**To be done**
Please rename "record" to "entry" in the material from the line containing "Given: Click the Novo new record icon" through the end of the material, both ends included. Give only those lines, with everything else unchanged and the pictures left out.
━━━ Supplied entries ━━━
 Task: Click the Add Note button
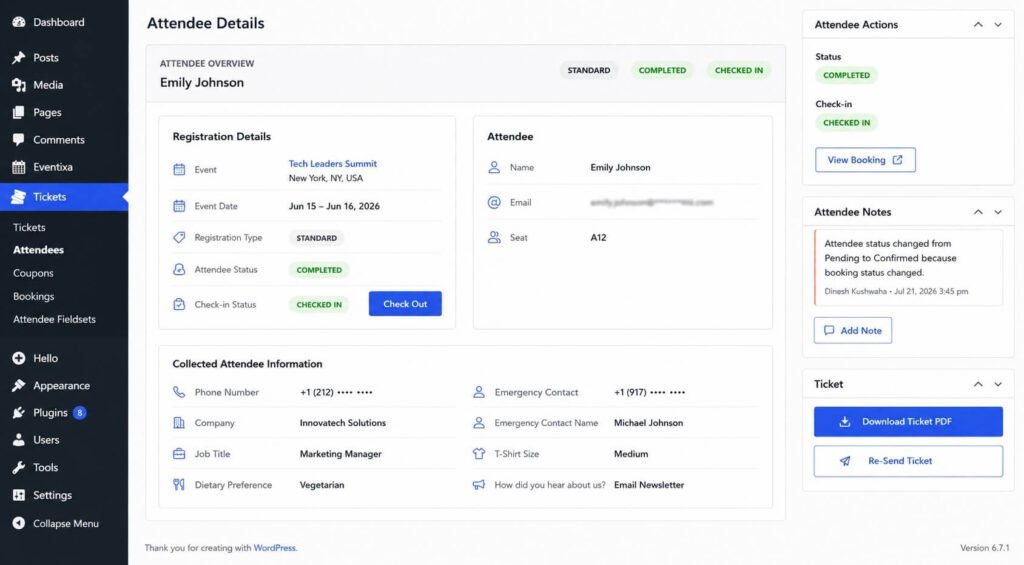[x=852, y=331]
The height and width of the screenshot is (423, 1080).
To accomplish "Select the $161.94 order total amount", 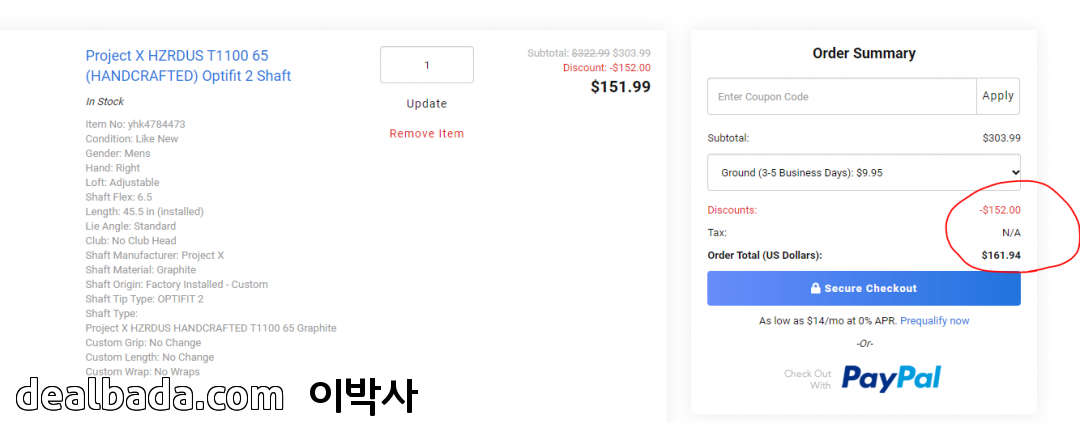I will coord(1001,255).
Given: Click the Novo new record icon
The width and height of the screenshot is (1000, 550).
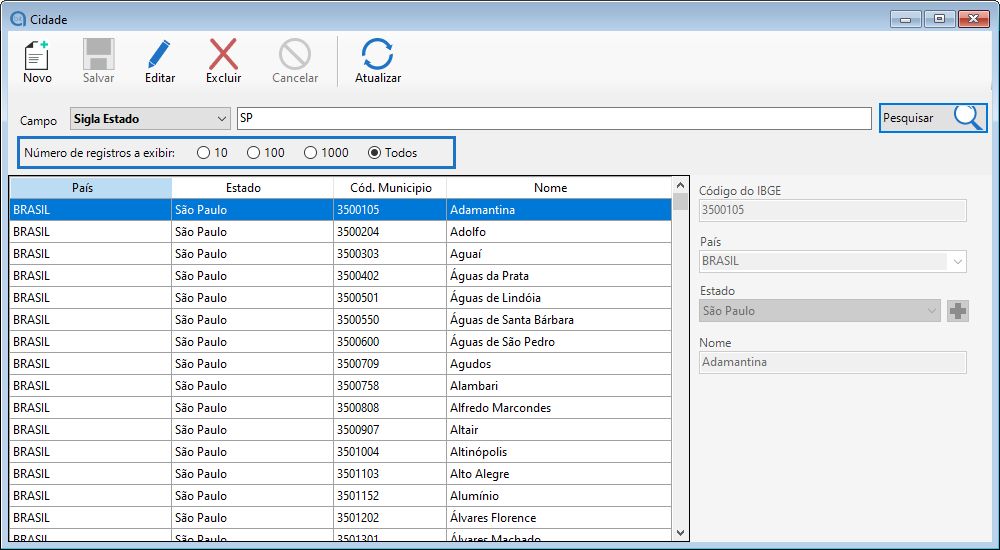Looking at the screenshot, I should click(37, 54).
━━━
**Reply to the task**
Given: Click the Novo new entry icon
The width and height of the screenshot is (1000, 550).
Looking at the screenshot, I should click(37, 54).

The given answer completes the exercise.